**Exercise aim**:
Locate each line in the records containing "will". Copy it.
════════════════════
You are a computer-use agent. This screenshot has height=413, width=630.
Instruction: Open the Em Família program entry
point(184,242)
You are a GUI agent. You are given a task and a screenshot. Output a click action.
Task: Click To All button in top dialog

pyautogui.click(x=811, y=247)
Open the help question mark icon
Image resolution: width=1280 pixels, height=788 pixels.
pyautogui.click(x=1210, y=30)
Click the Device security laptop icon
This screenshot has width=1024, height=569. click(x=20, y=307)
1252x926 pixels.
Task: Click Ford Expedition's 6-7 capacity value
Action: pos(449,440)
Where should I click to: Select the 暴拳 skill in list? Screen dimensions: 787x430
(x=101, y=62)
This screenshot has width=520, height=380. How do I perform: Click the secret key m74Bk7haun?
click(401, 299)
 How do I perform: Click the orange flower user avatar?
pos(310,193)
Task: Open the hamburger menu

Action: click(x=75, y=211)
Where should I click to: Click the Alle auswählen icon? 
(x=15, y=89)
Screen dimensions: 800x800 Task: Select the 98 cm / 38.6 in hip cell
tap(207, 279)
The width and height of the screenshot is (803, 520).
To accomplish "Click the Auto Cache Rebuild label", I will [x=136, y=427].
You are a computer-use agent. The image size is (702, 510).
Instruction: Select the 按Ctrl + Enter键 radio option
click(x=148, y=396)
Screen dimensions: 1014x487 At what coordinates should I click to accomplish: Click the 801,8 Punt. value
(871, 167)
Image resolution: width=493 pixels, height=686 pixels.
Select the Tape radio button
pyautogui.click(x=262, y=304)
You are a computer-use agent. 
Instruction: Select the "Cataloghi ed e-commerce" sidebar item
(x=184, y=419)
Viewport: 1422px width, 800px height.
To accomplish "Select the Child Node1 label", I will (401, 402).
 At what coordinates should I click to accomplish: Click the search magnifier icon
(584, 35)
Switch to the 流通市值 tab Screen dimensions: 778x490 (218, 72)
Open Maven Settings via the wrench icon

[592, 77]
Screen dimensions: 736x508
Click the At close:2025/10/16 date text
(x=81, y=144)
════════════════════
**Answer to the exercise**:
To accomplish "Click the Auto Cache Rebuild label", I will [x=136, y=427].
To accomplish "Select the Child Node1 label", I will (401, 402).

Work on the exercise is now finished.